手段と目的が入れ替わるというのは、まぁよくある話なわけですが、それにしても、なぜここまで同じようなことを繰り返すのか、不思議なものです。

なんでも目的主義でやらなければならない、というわけではありません。
時には関係ないところで、思わぬものを得られることがあります。

PKMやセカンドブレインを構築するのは、それを作るのが目的ではなく、その先の「何か」があるはずです。
——趣味でやってる、というパターンは一旦置いといて。
メモを書くのは、メモを書くことが目的ではなく、それに付随して起こる何かを求めているはずです。
DIYで木工作業をするのは、DIYをするのが目的ではなく、棚を作るため。
風呂に入るのは、風呂に入るのが目的ではなく、衛生面を整えるため。
食事をするのは、食事をするのが目的ではなく、栄養補給し心身を維持するため。
こうしてみると、後半になるにつれ、目的主義は面白みのない、あまり良くないものに見えてきます。

なんでこんなことを考えているのか、その目的は、「目的を保持できずに無駄なことばっかしてるような気がうっすらしていたけどそろそろどうにかしたほうがいいんじゃね?」と思い、なぜ余計なことに手を出してしまうのか、その理由を探るためです。
あれだけ、Obsidianは紙のノートのちょっと便利版、と言い聞かせていたのに、気づけばfrontmatterだPARAだ、いやいや純粋なZettelkastenに近いほうがいい、美しく意味のある構造を構築しなければ、などと「システムの構築」そのものに時間を費やしてしまいました。

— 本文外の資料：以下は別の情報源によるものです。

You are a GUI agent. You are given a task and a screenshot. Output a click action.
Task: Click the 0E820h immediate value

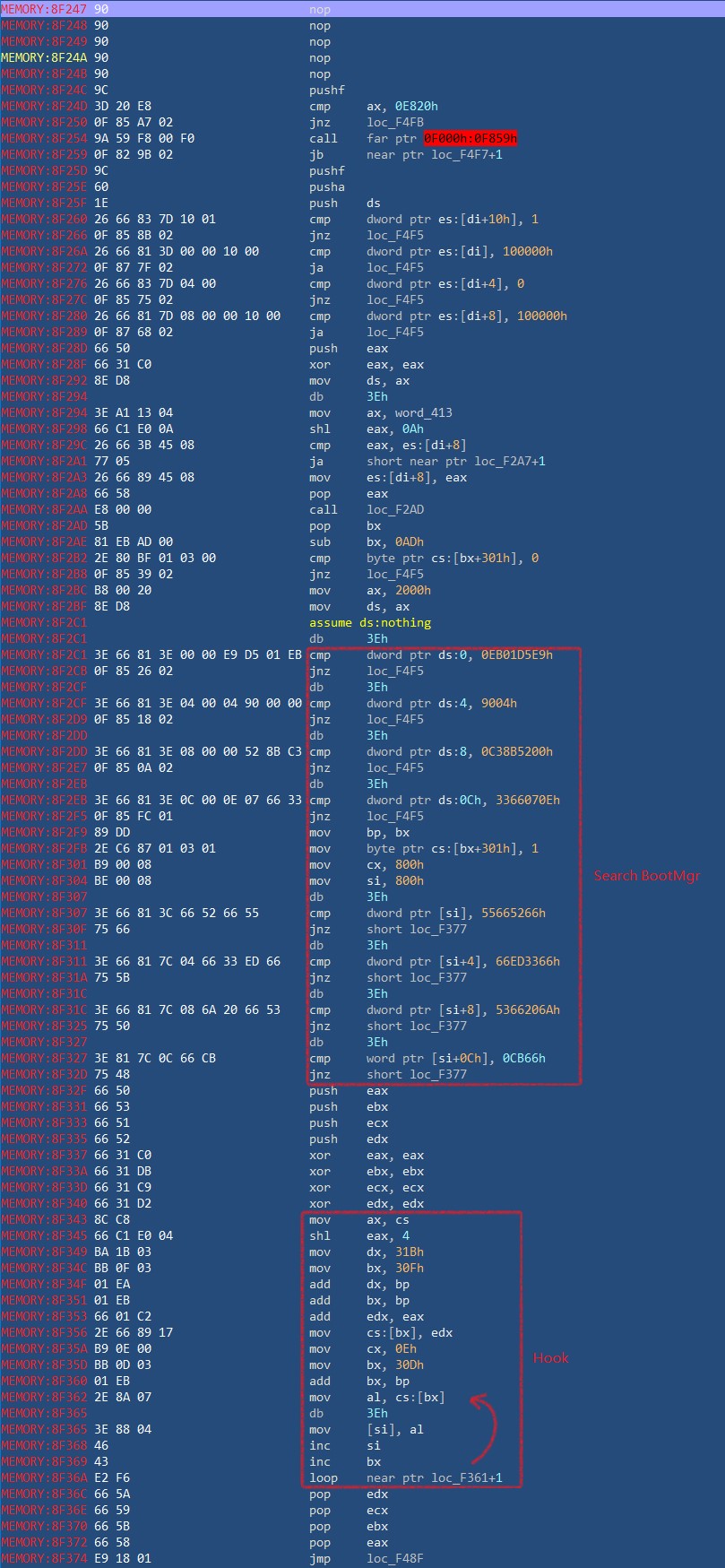416,107
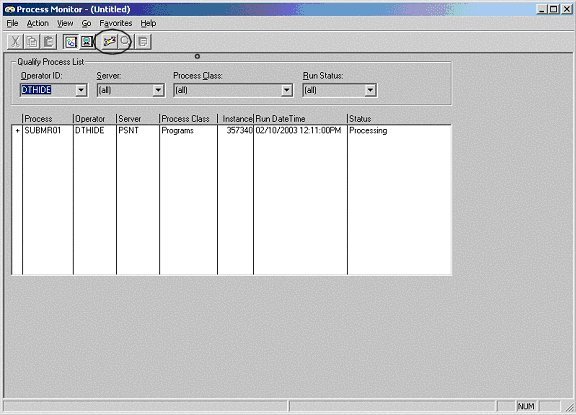Click the Cut scissors toolbar icon
The image size is (576, 415).
tap(15, 42)
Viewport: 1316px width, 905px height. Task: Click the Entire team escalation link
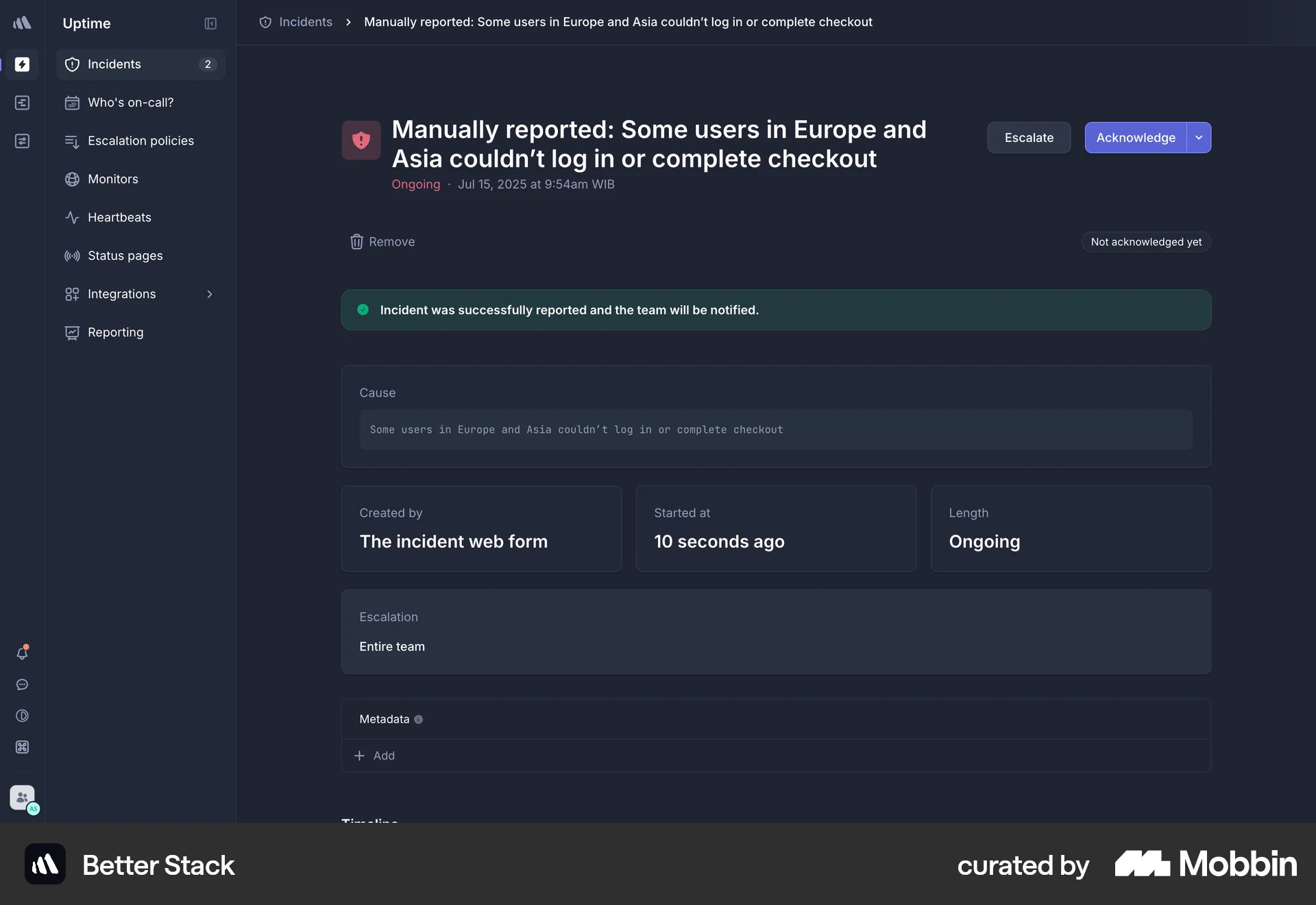click(392, 646)
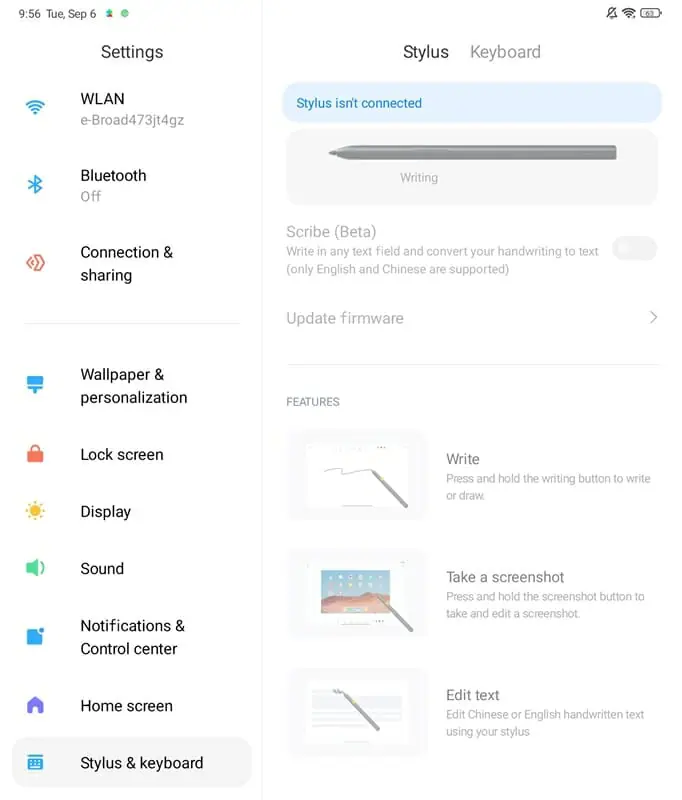Open the Update firmware option
The width and height of the screenshot is (682, 800).
pos(345,318)
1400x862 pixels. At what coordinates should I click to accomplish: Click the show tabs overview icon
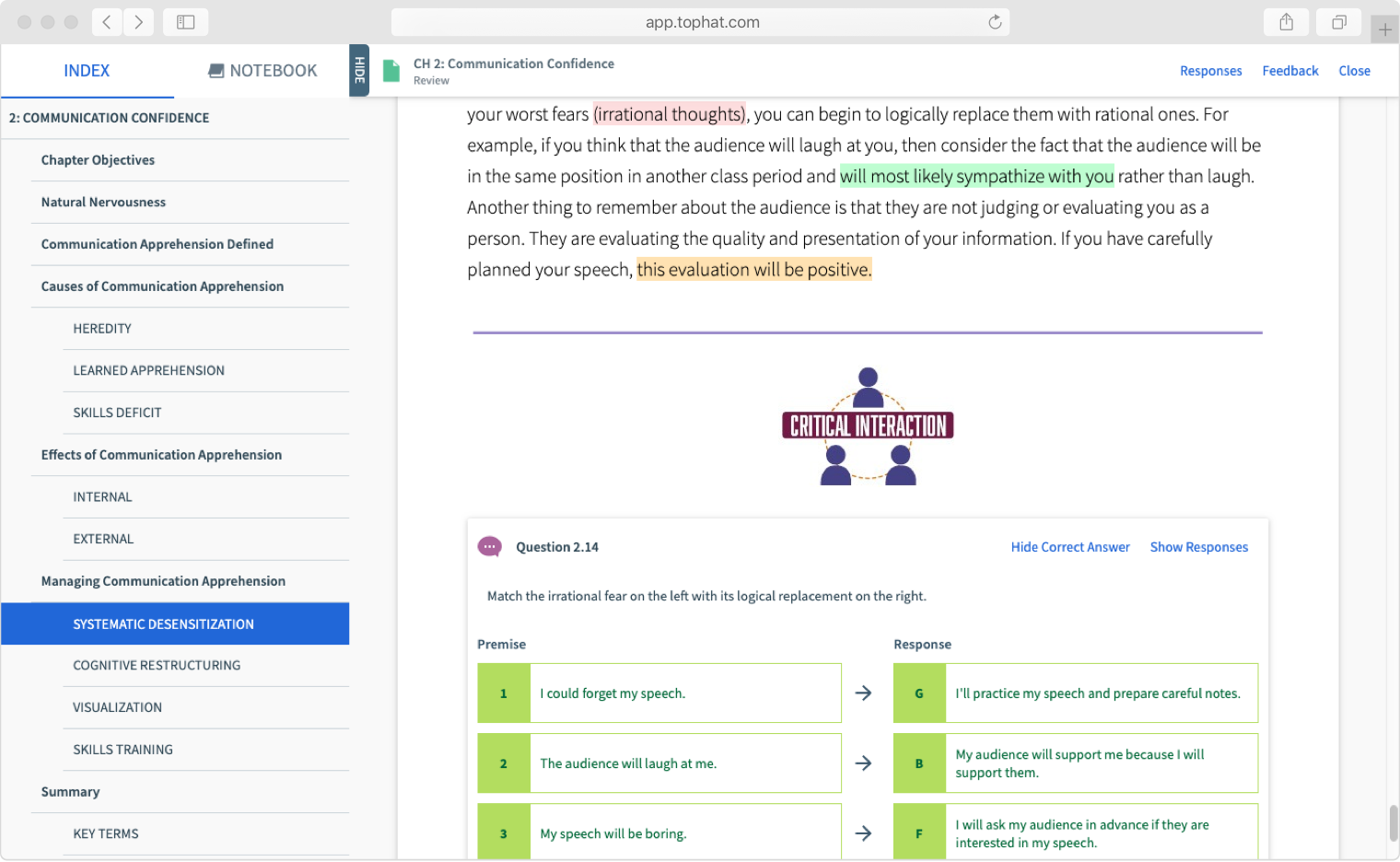[1339, 22]
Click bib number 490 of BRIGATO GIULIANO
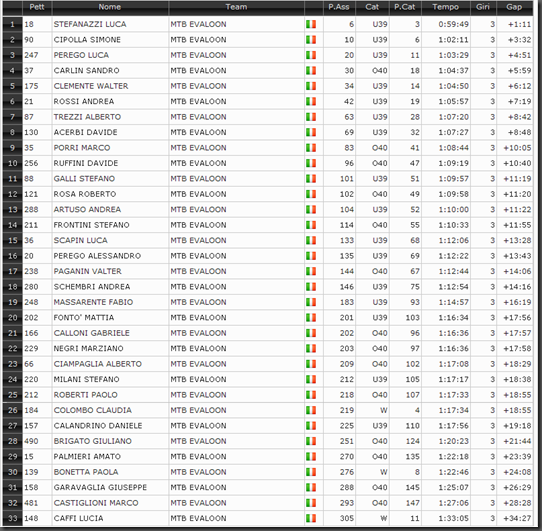The image size is (542, 531). tap(31, 441)
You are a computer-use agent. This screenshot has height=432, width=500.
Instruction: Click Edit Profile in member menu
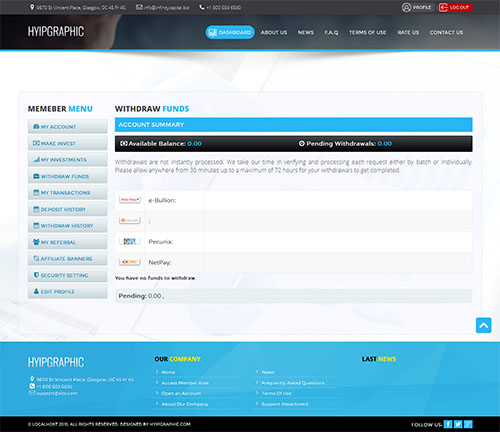tap(67, 291)
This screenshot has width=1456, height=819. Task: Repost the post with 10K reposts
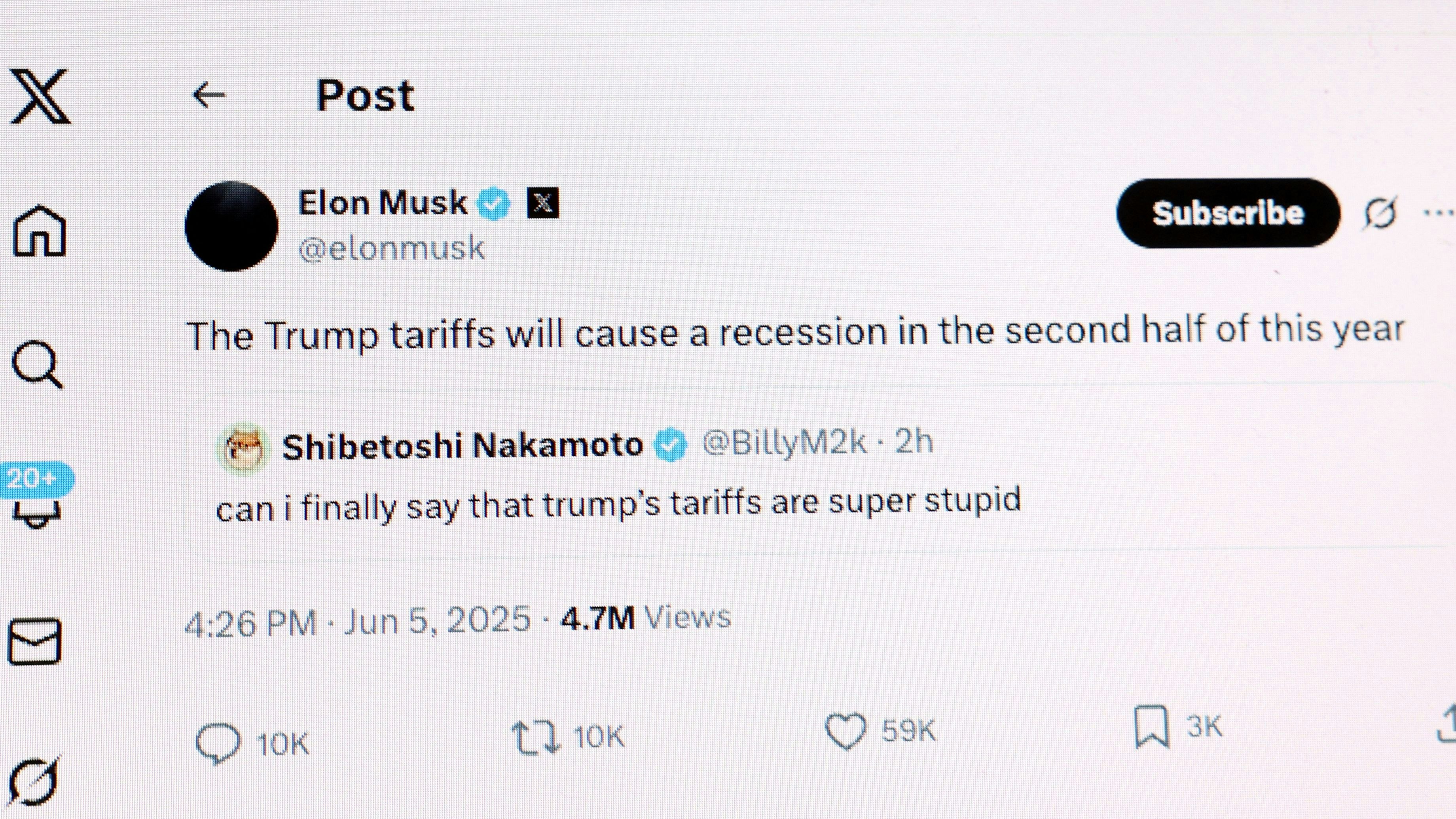[535, 737]
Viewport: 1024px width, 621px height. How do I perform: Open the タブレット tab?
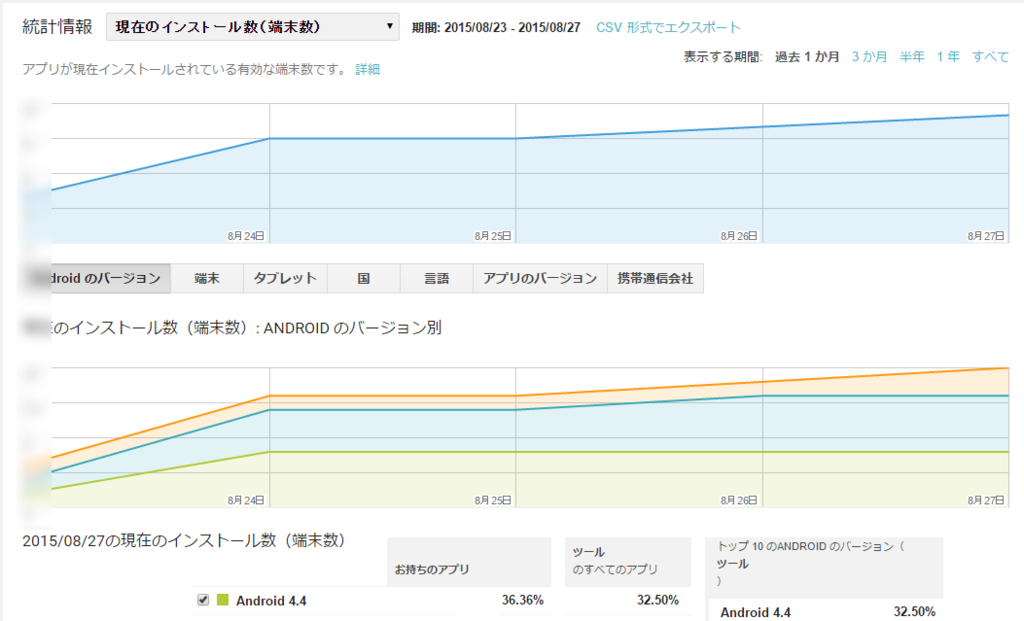285,277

手段と目的が入れ替わる——あるいは混ざる——のが、人間の本能によるものならば、無理に抗うのは不自然なことなのでしょうか。
手段と目的を意識した方がいいこと……。
手段と目的を気にしない方がいいこと……。
そんな違いを考えている目的は、一体なんなのでしょうか。

そもそも目的なんて人それぞれだから、広い目で見れば手段と目的という分類がおかしいのかもしれません。
とはいえ、そんなこと言ったら元も子もないので、一個人としての目的は持っておいたほうが良いような気がします。
本当は細かいことは考えずに思いつくまま自由にやればいいんだろうけど、無駄な自意識にまみれながら現代社会で生きていくという前提では、なかなかそうもいきません。
いや、「そうもいきません」なんて言ってないで、間違っていたとしても進んでいくことが、案外近道なのかもしれません。